Economic development is one of the most popular topics among economists today. Since the end of World War II, economists have become convinced that linear economic growth is both possible and desirable. They have almost universally concluded that one of the primary functions of the State is to promote economic development, not only in the United States, but all over the world. They have argued that the “positive” State, meaning a civil government which actively intervenes in the marketplace in order to further economic growth, is basic to a program of liberal politics. The civil government supposedly does not go far enough when it establishes legal conditions for private individuals to foster economic expansion through voluntary exchange and privately owned capital investments. The State is not supposed to be passive, because private individuals are supposedly incapable of guaranteeing compound economic growth.
Prior to the Second World War, economists worried continually about the advent of the static economy. They were convinced that an era of stagnation had arrived. A decade earlier, they were speculating, as now, about long-term prosperity and how to maintain it. Topics of interest within the economics profession are quite faddish. Economists are not very good academic entrepreneurs; they never seem to know which topic will be the “hot” one five years down the road.

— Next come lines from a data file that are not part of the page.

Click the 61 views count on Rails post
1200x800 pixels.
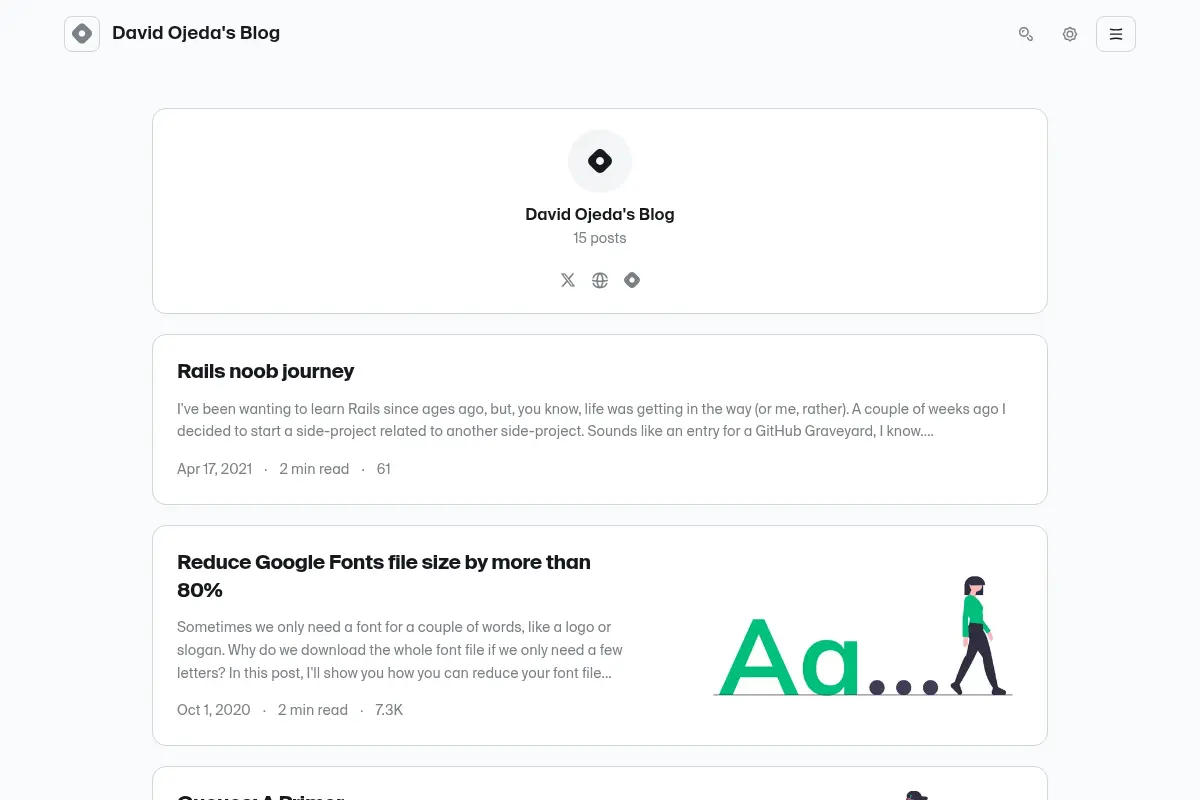point(383,468)
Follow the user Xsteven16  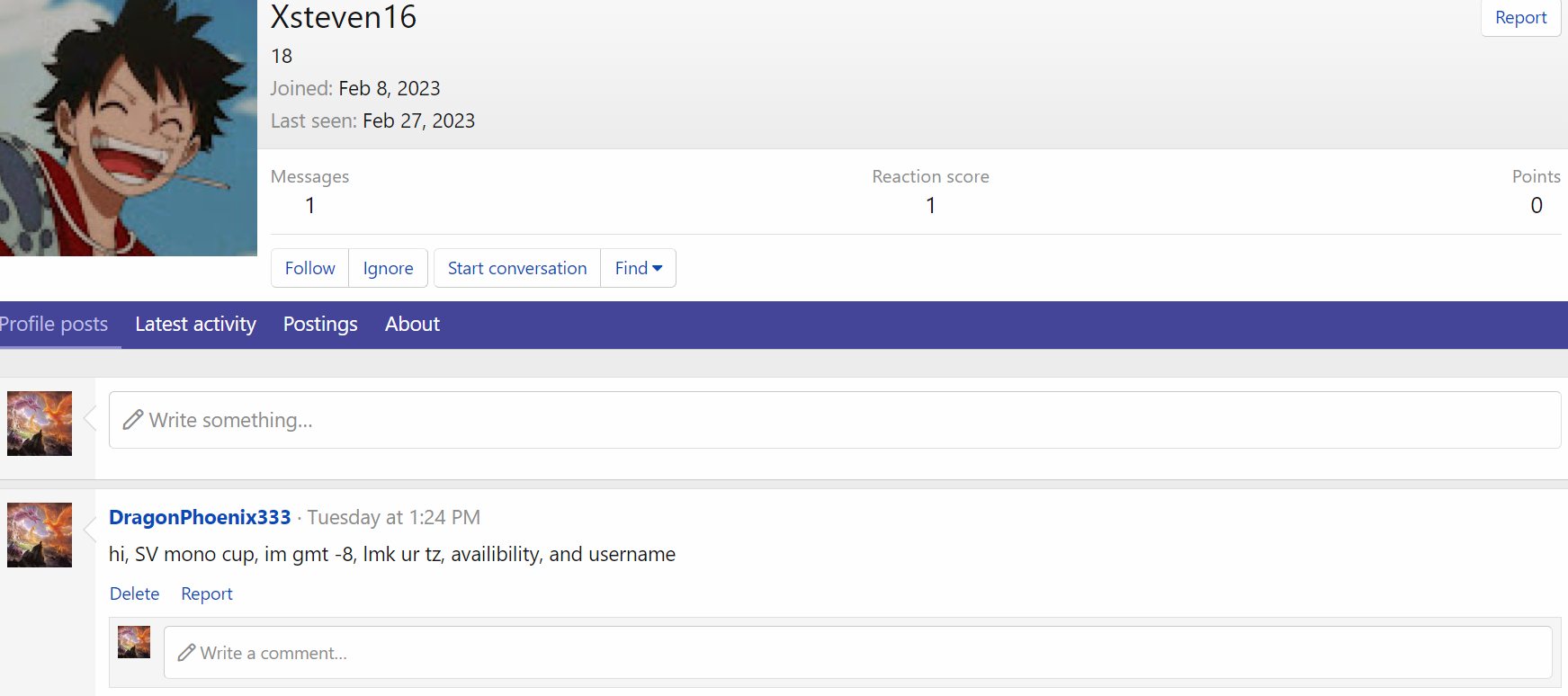click(309, 268)
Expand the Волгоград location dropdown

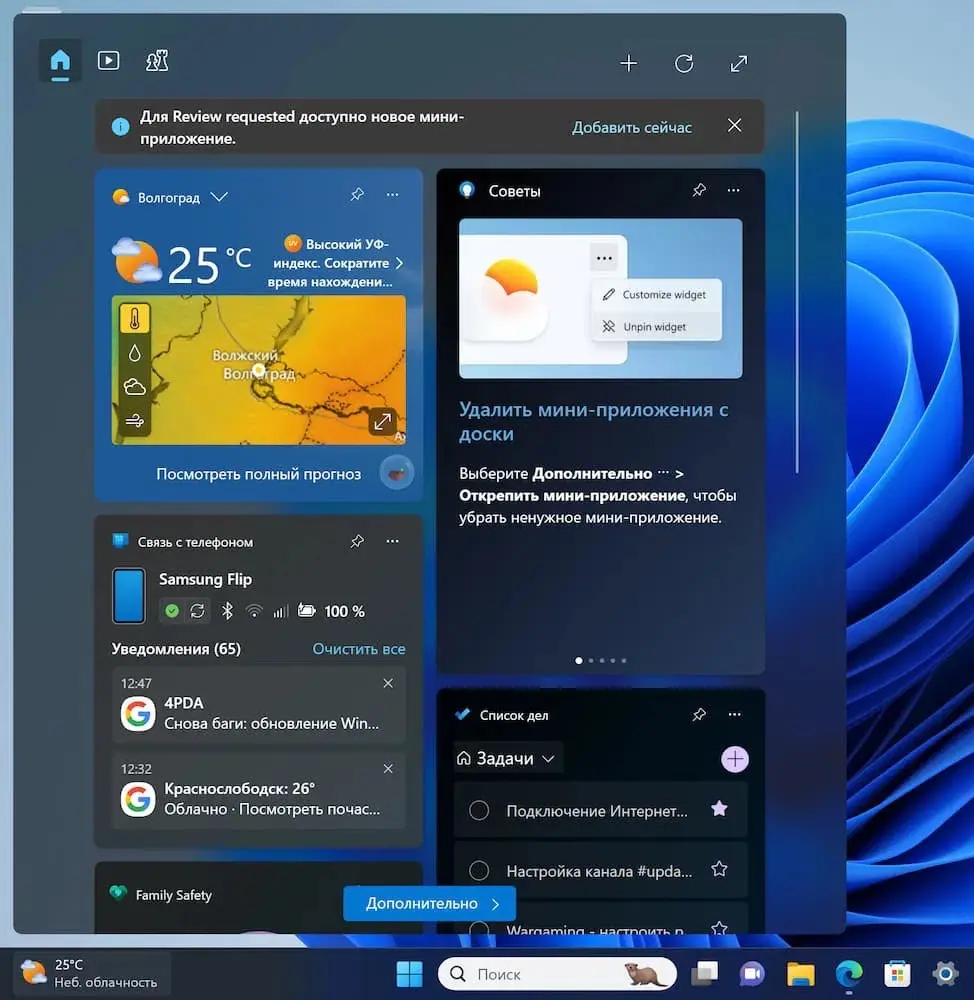pos(220,197)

The concept of linear development is uniquely Western. It is a product of Hebrew-Christian philosophy. Time is understood as a process with a beginning and an end. Events in time are unique; they cannot be precisely repeated. Time is therefore irreversible. Christianity, with its doctrine of the final judgment, also holds that human actions on earth and in time have eternal consequences. History is not cyclical. There is no reincarnation. “And as it is appointed unto men once to die, but after this the judgment: So Christ was once offered to bear the sins of many; and unto them that look for him shall he appear the second time without sin unto salvation” (Hebrews 9:27-28).

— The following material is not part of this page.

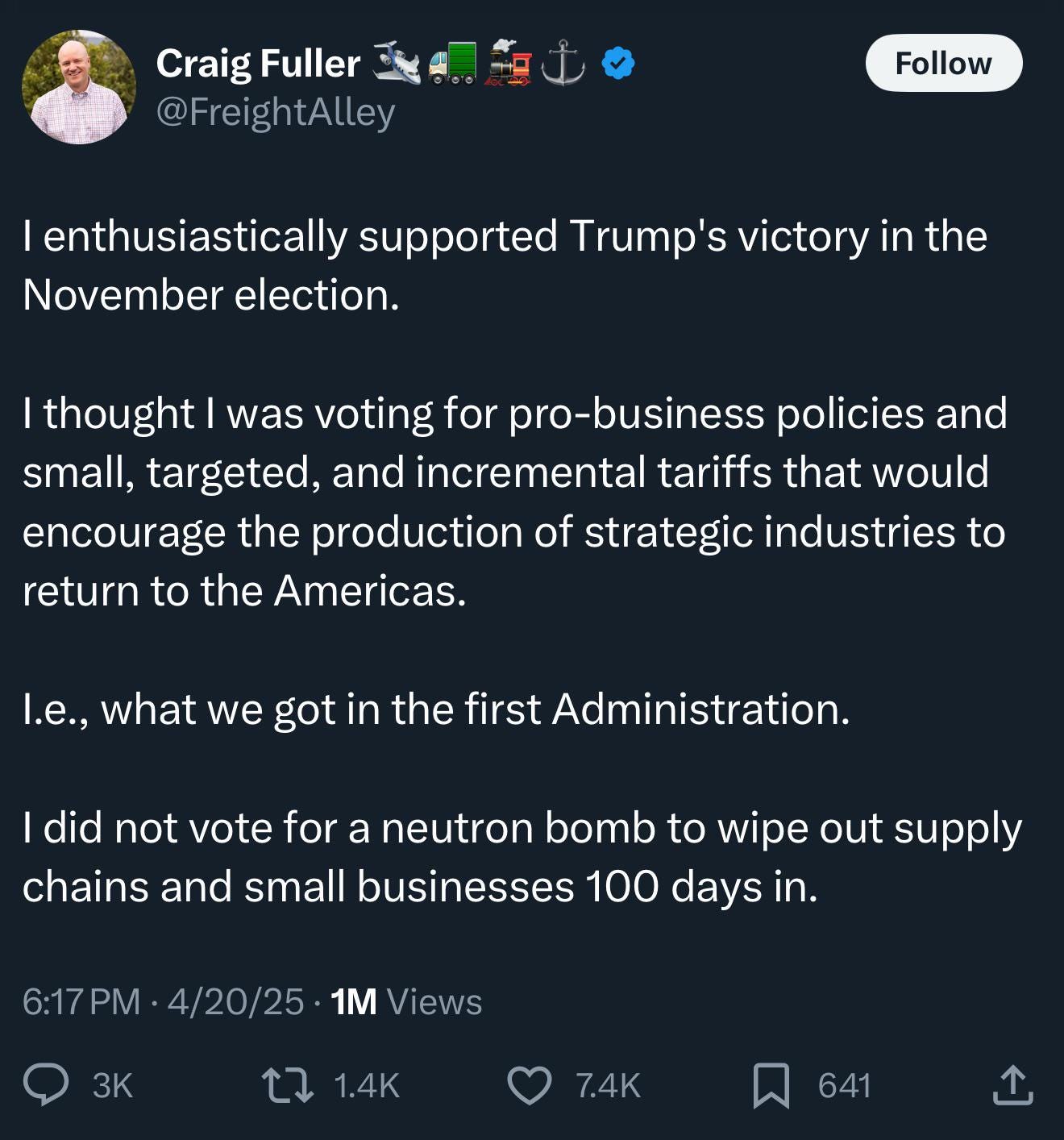Click the airplane emoji beside the name
This screenshot has height=1140, width=1064.
coord(397,64)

Linear time, however, does not necessarily imply compound economic growth. St. Augustine believed in linear time. It was he who was most influential in restructuring medieval Christian philosophy’s concept of the importance of time. But he argued that earthly kingdoms rise and fall, come and go. It is only God’s kingdom, and His earthly institutional church, that develop. Development is therefore spiritual, not external. Rome, with all its wealth, might fall, but this does not mean that Christians caused the fall of Rome, he argued. All earthly cities rise and fall.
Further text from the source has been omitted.